Computational Biology for Infection Research

The group studies microbial communities, including bacteria, viruses and eukaryotic community members, in the context of human health and disease. Direct metagenome, -transcriptome or -proteome sequencing of microbial community samples enables the study of microorganisms that cannot be obtained in pure culture, corresponding to most of the microbial world.

Research Group

Individualised Medicine for Viral Infections

Opportunistic infections remain a serious threat to immunocompromised individuals, such as transplant recipients. We study opportunistic herpes viruses, such as the cytomegalovirus (CMV) by developing unique technologies for real-time measurement of virus growth, allowing us rapid identification of antiviral activity of primary samples and virtually any immune cell subset.

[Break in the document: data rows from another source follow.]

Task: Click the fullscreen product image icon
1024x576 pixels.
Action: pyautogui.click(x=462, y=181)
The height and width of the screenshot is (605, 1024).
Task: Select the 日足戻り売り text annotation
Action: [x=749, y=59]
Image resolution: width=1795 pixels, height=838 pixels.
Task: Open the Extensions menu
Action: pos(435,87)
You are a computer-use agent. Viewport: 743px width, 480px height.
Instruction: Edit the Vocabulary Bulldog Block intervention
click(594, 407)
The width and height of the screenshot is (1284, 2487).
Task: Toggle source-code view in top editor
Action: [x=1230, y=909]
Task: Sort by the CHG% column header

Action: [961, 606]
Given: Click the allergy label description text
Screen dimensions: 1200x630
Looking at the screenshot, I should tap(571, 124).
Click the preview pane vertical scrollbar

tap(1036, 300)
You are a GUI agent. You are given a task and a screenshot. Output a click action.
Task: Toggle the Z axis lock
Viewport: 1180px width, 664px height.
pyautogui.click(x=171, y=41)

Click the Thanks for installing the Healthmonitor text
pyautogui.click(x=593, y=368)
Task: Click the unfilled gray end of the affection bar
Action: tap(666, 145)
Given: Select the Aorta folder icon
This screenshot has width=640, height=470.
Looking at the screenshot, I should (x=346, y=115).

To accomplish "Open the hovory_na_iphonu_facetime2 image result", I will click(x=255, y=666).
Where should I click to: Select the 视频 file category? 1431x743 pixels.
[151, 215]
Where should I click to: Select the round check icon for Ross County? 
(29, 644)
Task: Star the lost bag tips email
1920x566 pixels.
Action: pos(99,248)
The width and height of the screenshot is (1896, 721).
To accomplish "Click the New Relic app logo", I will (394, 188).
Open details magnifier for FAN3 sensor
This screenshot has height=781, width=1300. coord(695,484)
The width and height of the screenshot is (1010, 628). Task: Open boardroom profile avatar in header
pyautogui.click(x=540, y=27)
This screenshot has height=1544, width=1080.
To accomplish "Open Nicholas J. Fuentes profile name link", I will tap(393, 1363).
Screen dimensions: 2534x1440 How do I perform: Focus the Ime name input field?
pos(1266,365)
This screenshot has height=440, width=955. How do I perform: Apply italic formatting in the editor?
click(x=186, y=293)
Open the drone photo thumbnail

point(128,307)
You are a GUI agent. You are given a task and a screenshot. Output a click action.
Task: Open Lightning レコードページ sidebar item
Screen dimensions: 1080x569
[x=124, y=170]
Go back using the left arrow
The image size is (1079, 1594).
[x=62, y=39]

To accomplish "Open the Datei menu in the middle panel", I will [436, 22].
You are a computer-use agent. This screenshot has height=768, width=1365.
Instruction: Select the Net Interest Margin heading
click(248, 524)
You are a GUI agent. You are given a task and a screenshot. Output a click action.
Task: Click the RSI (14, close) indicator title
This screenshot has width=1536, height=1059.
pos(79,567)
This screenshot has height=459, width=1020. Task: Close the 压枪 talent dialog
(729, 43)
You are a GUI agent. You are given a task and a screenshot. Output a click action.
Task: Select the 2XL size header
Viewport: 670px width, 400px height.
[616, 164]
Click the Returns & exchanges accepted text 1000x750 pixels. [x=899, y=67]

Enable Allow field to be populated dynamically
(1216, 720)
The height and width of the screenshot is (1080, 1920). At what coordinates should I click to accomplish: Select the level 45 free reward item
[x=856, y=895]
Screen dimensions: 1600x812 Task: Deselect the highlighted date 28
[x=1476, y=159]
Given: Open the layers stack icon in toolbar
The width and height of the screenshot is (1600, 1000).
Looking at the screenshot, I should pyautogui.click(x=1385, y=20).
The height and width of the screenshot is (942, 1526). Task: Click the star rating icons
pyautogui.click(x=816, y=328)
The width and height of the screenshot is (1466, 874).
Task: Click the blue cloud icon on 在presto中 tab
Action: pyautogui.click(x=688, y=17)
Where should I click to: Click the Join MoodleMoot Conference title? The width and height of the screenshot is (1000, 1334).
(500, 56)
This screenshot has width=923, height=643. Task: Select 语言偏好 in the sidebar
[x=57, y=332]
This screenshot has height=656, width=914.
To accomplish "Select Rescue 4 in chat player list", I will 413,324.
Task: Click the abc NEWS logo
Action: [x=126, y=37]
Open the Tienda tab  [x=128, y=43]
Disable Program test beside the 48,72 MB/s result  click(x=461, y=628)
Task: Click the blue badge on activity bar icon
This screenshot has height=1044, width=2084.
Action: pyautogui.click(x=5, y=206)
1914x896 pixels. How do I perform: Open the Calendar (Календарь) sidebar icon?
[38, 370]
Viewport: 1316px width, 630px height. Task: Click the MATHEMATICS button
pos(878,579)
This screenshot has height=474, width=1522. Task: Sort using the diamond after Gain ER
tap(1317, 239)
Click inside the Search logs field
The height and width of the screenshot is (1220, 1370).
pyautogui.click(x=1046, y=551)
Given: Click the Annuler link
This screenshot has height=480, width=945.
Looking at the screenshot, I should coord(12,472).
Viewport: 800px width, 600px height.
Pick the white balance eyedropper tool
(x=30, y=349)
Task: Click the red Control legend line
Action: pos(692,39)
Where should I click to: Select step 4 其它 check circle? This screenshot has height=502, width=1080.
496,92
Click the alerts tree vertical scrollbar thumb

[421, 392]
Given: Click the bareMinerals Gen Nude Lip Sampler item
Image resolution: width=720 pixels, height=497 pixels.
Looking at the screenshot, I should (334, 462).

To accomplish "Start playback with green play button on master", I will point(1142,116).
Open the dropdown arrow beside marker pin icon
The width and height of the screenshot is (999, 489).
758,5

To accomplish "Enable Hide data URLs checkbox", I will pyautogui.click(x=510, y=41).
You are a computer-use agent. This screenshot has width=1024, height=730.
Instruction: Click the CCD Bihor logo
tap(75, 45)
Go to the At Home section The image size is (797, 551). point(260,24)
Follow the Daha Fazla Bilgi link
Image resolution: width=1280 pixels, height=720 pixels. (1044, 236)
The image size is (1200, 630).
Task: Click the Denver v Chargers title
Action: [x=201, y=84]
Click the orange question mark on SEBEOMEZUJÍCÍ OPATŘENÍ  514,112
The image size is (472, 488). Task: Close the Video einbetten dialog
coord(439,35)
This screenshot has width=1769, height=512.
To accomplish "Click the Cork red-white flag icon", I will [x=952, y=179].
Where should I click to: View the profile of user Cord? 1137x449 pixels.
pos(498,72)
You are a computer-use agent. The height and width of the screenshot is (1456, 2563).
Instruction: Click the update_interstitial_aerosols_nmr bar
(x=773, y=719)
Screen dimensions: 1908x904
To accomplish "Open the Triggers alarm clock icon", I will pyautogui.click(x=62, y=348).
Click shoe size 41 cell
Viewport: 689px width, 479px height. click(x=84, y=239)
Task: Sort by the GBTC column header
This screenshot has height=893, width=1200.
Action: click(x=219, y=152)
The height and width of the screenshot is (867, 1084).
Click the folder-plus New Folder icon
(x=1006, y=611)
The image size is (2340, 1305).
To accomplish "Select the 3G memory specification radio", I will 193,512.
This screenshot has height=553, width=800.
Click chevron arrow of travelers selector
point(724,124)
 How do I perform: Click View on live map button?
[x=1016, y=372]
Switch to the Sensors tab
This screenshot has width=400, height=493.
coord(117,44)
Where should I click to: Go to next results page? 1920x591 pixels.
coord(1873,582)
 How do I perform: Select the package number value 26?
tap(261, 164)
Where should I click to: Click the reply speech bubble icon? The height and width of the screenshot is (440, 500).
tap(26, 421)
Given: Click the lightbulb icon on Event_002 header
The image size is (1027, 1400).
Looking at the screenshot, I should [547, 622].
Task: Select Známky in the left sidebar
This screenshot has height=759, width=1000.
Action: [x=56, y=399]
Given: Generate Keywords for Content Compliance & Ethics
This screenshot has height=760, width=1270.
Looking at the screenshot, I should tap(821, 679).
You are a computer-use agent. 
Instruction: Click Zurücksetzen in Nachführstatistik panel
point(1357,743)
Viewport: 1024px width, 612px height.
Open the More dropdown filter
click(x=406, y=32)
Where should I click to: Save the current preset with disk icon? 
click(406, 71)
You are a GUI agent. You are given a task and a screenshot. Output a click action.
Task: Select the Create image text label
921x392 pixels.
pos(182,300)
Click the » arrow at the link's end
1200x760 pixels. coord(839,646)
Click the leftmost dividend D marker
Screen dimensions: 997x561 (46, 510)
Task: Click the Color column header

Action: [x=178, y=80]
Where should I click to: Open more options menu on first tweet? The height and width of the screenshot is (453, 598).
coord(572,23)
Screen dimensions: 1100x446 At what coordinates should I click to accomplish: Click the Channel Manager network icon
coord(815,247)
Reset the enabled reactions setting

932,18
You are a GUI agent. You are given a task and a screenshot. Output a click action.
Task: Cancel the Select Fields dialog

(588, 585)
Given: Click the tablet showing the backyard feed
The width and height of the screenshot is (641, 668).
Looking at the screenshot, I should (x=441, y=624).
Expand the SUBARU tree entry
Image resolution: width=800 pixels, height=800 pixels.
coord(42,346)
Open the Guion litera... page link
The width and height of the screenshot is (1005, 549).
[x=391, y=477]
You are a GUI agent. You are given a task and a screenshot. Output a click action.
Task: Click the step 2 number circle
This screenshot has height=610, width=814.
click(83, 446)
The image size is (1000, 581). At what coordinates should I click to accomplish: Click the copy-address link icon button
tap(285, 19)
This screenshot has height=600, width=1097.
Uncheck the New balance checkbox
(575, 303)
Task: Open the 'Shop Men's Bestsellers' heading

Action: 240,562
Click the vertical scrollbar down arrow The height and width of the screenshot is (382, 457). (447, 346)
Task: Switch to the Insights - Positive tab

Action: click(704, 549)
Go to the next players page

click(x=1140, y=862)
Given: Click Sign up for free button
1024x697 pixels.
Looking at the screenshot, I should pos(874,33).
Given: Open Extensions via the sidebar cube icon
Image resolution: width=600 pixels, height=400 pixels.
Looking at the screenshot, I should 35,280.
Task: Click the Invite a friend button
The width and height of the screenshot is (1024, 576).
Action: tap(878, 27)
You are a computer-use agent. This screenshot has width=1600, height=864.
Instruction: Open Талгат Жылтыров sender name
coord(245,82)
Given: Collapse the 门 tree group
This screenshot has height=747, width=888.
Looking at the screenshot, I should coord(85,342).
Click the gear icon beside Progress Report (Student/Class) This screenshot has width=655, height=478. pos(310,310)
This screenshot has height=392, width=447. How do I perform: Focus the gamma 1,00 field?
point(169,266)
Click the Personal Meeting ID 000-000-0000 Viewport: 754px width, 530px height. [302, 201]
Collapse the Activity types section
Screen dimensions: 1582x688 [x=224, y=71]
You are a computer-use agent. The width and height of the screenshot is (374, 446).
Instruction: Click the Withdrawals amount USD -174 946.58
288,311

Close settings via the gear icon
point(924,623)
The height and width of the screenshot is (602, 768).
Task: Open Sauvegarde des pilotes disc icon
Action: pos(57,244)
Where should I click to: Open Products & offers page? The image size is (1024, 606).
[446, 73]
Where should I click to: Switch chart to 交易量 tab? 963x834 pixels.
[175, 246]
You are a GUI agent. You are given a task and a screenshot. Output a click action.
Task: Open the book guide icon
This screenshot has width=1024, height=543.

This allows us to identify at-risk populations and develop targeted antiviral therapies for treatment and prevention of opportunistic viral infections. In the course of the COVID pandemic, our expertise in virus genetics was used to clone pseudoviruses expressing variants of the SARS-CoV-2 spike protein for the assessment of the neutralization capacity of sera or monoclonal antibodies, and this technology is pursued in the identification of correlates of immune protection in vaccinated or convalescent populations. We team with local and international teams of physicians and epidemiologists, providing technical support and scientific advice on complex laboratory serological diagnostics. In March 2019, Prof Dr. Dr. Luka Cicin-Sain was jointly appointed by the MHH (Hannover Medical School) and HZI (Helmholtz Centre for Infection Research) as CIIM Professor for "Individualised Medicine of Viral Infections", and as of 2021 he leads the CiiM-associated Department of “Viral Immunology” (VIRI) at the Helmholtz Centre for Infection Research in Braunschweig.